I'm one man alone against the wave of anti-conservative feeling that now controls our U.S. Congress. I'm only one man, who cares more about protecting freedom around the world than about winning a seat in the next election.
I'm only one man, standing up to fight for what the American flag really means to people struggling to be free.
I'm only one man, and the liberals want me silenced. The liberals want me bankrupt or imprisoned.
That's why I had to write to you today. As a former U.S. Navy admiral, I'm used to giving orders, not asking for help. But today, I ask you to make your most generous contribution to the Poindexter Defense Fund.
Whatever you can send today, be it $35, $50, $100, $500 will be greatly appreciated. With your help, I know I will be proven innocent of all the politically motivated charges that have been leveled against me.
Thank you in advance for your support and God bless you.
Sincerely, John M. Poindexter, Rear Admiral, USN (Ret.) This letter, created with the help of fellow Navy officers and a direct-mail specialist, was sent last fall.
Harper's Magazine. Distributed by the Los Angeles Times Syndicate Dear Friend, Please hold this letter in confidence. It contains a private request asking your opinion on a very important matter.
For reasons which will become clear, I don't want the contents of this letter revealed to the general public just yet. Be assured that I will hold your opinion in strictest confidence.
I'm sure you are aware of my long court ordeal. I still find it incredible that a special prosecutor has spent tens of millions of our tax dollars on an enormous staff, renting unbelievably expensive Washington, D.C. office space, and engaging the rest of our government in a witch hunt.
To get me - One Marine infantryman who loved and still loves his country ... who believed - and still believes - in freedom and democracy for the people of Central America - and any other enslaved people elsewhere in this world.

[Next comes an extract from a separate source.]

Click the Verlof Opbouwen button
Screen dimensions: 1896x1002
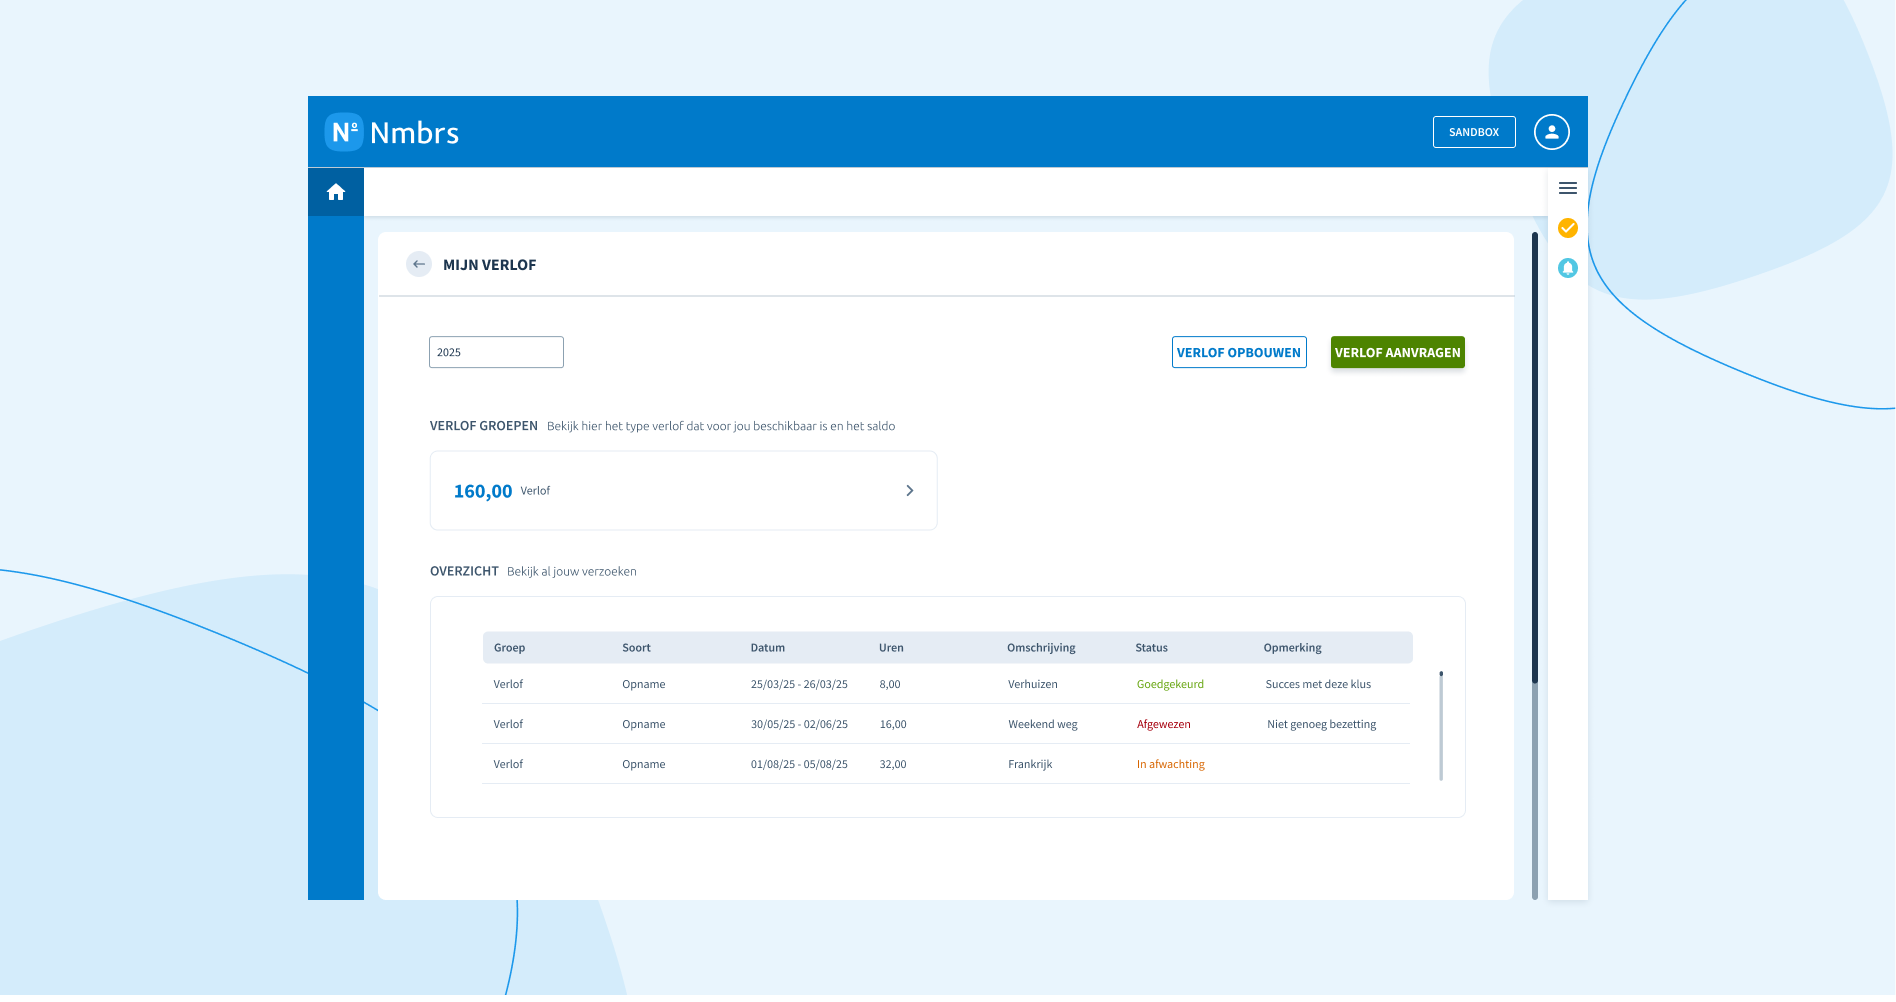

For the past three years we have endured the longest, largest and most expensive inquisition in American history. There has been no limit to the probing - or to the damage done to our nation. I have anguished over the lives lost, the careers ruined and the secrets divulged over the course of this ordeal.
But now - that chapter in my life may, finally, be over.
And believing that, in the providence of God, nothing happens by accident to those who have committed their lives to Him, I have been seeking His purpose for allowing me to experience what I have been through - and His purpose for my future ...
In short, I have come to a crossroads in my life - and I must make a choice.
That is why I have written you this letter.
The leadership of a non-profit, tax-exempt organization has been offered to me. The former board of directors have agreed to step down, and a new name, the Freedom Alliance, has been chosen.
I now must make a very difficult decision - Should I take on the
responsibility of leading this non-profit, tax exempt organization, - The Freedom Alliance? ...
If you think I should serve as the President of the Freedom Alliance, will you also be willing to make a tax-deductible contribution to help me fund it?
The only way I have of activating this freedom fighting organization - is to count on grassroots Americans like yourself. In fact, even this mailing was produced and mailed on credit.
If we are going to press on with The Freedom Alliance, if you want me to go ahead, it is going to take money. Can you give at least $25 today to help us get started?
Oliver L. North P.S. By the way, your donations to the Freedom Alliance are tax-deductible.